## Texto extraído
-*-
2 Señor, escucha mis palabras,
atiende a mis gemidos,
3 haz caso de mis gritos de auxilio,
Rey mío y Dios mío.

A ti te suplico, Señor;
4 por la mañana escucharás mi voz,
por la mañana te expongo mi causa,
y me quedo aguardando.

5 Tú no eres un Dios que ame la maldad,
ni el malvado es tu huésped,
6 ni el arrogante se mantiene en tu presencia.

Detestas a los malhechores,
7 destruyes a los mentirosos;
al hombre sanguinario y traicionero
lo aborrece el Señor.

8 Pero yo, por tu gran bondad,
entraré en tu casa,
me postraré ante tu templo santo
con toda reverencia.

9 Señor, guíame con tu justicia,
porque tengo enemigos;
alláname tu camino.

10 En su boca no hay sinceridad,
su corazón es perverso;
su garganta es un sepulcro abierto,
mientras halagan con la lengua.

[11 Castígalos, oh Dios,
que fracasen sus planes;
expúlsalos por sus muchos crímenes,
porque se rebelan contra ti.]

12 Que se alegren los que se acogen a ti,
con júbilo eterno;
protégelos, para que se llenen de gozo
los que aman tu nombre.

13 Porque tú, Señor, bendices al justo,
y como un escudo lo rodea tu favor.

Catequesis de Juan Pablo II

30 de mayo de 2001

La confianza en nuestra heredad

1. «Por la mañana escucharás mi voz; por la mañana te expongo mi causa y me quedo aguardando». Con estas palabras, el salmo 5 se presenta como una oración de la mañana y, por tanto, se sitúa muy bien en la liturgia de las Laudes, el canto de los fieles al inicio de la jornada. Sin embargo, el tono de fondo de esta súplica está marcado por la tensión y el ansia ante los peligros y las amarguras inminentes. Pero no pierde la confianza en Dios, que siempre está dispuesto a sostener a sus fieles para que no tropiecen en el camino de la vida.

«Nadie, salvo la Iglesia, posee esa confianza», dice san Jerónimo (PL 26,829). Y san Agustín, refiriéndose al título que se halla al inicio del salmo (v. 1), un título que en su versión latina reza: «Para aquella que recibe la herencia», explica: «Se trata, por consiguiente, de la Iglesia, que recibe en herencia la vida eterna por medio de nuestro Señor Jesucristo, de modo que posee a Dios mismo, se adhiere a él, y encuentra en él su felicidad, de acuerdo con lo que está escrito: «Bienaventurados los mansos, porque ellos heredarán la tierra» (Mt 5,4)» (CCL 38,1,2-3).
-*-
## Material recopilado
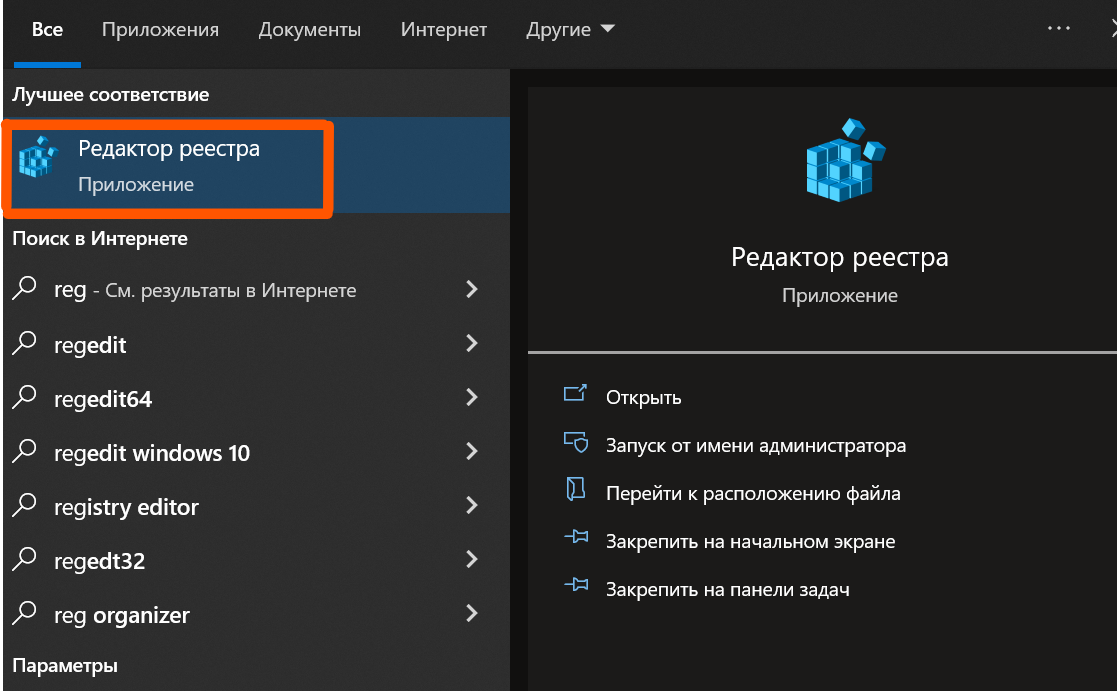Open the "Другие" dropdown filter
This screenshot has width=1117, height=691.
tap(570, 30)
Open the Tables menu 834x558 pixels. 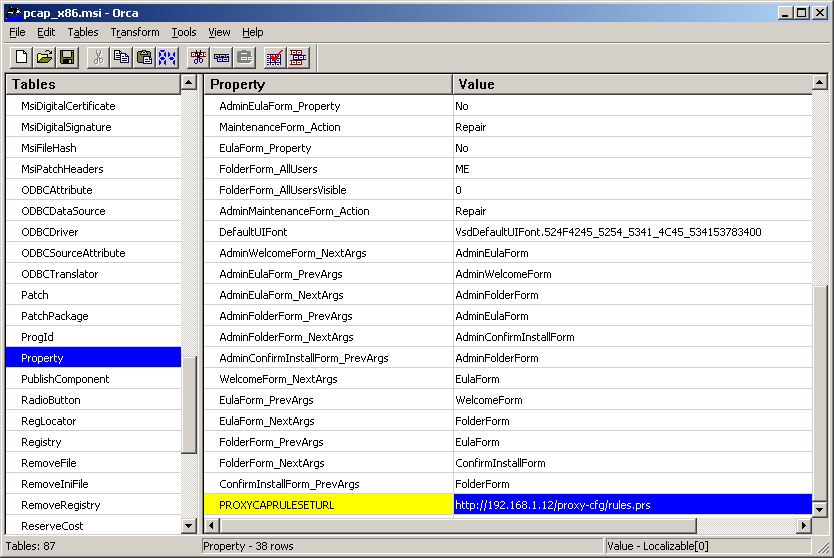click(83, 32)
-*-
## Ejercicios por resolver
**1.** Responde estas preguntas sobre el texto del salmo 5:
(a) ¿Con qué se compara el favor del Señor que rodea al justo?
(b) ¿En qué fecha está datada la catequesis de Juan Pablo II?
(c) Según san Agustín, ¿qué dice el título del salmo en su versión latina?
**2.** ¿Puedes copiar al pie de la letra el fragmento del texto del salmo 5 que va desde «9 Señor, guíame» hasta «con la lengua.»?

## Respuestas esperadas
**1.**
(a) Con un escudo.
(b) El 30 de mayo de 2001.
(c) «Para aquella que recibe la herencia».

**2.**
9 Señor, guíame con tu justicia,
porque tengo enemigos;
alláname tu camino.

10 En su boca no hay sinceridad,
su corazón es perverso;
su garganta es un sepulcro abierto,
mientras halagan con la lengua.